→ What is needed
Reproduce exactly the lines from the line containing "The width and height of the screenshot is (322, 644)." through the end of the records below, including both ends, and nothing else.

[Collected data entries]
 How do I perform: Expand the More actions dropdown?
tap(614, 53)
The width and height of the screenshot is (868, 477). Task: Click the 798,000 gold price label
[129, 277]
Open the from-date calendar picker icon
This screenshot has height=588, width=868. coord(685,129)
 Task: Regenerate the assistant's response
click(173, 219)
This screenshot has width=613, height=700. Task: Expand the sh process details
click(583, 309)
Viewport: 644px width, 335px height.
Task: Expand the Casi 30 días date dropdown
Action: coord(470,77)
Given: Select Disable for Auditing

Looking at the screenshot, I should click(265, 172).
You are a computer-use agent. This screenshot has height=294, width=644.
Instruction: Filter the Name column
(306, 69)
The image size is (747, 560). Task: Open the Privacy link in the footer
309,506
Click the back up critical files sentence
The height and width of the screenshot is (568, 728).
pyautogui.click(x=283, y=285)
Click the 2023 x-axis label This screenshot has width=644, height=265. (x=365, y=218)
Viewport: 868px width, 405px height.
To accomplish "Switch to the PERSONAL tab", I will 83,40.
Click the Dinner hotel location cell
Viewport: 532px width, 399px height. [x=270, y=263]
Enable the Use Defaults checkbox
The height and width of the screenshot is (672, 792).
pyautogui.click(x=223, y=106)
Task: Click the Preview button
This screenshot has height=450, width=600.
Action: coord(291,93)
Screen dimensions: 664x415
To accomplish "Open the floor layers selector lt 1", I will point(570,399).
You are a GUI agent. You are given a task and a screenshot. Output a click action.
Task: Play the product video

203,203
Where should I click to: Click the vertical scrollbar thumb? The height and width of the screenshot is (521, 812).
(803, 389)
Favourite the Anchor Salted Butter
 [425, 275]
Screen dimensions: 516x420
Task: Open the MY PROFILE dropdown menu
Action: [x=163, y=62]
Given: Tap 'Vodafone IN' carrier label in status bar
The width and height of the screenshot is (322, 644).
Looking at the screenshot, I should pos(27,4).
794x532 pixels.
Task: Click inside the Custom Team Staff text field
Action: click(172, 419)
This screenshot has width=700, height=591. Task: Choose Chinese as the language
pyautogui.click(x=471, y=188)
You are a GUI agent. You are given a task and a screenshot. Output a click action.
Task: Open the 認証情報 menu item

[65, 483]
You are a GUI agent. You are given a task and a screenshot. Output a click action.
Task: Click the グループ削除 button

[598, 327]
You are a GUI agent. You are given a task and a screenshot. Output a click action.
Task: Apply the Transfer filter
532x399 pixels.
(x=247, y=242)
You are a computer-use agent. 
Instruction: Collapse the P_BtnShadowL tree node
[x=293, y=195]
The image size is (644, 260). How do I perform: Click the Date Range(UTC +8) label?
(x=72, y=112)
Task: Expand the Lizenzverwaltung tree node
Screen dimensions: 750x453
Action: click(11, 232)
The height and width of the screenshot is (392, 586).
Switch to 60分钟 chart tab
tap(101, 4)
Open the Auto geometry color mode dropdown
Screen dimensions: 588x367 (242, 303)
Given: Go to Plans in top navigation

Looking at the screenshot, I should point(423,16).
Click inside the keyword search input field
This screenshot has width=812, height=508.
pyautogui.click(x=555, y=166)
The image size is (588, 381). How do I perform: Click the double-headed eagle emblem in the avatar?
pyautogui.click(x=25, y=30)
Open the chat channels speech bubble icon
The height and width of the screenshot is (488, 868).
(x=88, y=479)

→ Answer to this problem
The width and height of the screenshot is (322, 644).
Looking at the screenshot, I should pos(27,4).
794x532 pixels.
Task: Click inside the Custom Team Staff text field
Action: click(172, 419)
This screenshot has width=700, height=591. Task: Choose Chinese as the language
pyautogui.click(x=471, y=188)
You are a GUI agent. You are given a task and a screenshot. Output a click action.
Task: Open the 認証情報 menu item

[65, 483]
You are a GUI agent. You are given a task and a screenshot. Output a click action.
Task: Click the グループ削除 button

[598, 327]
You are a GUI agent. You are given a task and a screenshot. Output a click action.
Task: Apply the Transfer filter
532x399 pixels.
(x=247, y=242)
You are a computer-use agent. 
Instruction: Collapse the P_BtnShadowL tree node
[x=293, y=195]
The image size is (644, 260). How do I perform: Click the Date Range(UTC +8) label?
(x=72, y=112)
Task: Expand the Lizenzverwaltung tree node
Screen dimensions: 750x453
Action: click(11, 232)
The height and width of the screenshot is (392, 586).
Switch to 60分钟 chart tab
tap(101, 4)
Open the Auto geometry color mode dropdown
Screen dimensions: 588x367 (242, 303)
Given: Go to Plans in top navigation

Looking at the screenshot, I should point(423,16).
Click inside the keyword search input field
This screenshot has width=812, height=508.
pyautogui.click(x=555, y=166)
The image size is (588, 381). How do I perform: Click the double-headed eagle emblem in the avatar?
pyautogui.click(x=25, y=30)
Open the chat channels speech bubble icon
The height and width of the screenshot is (488, 868).
(x=88, y=479)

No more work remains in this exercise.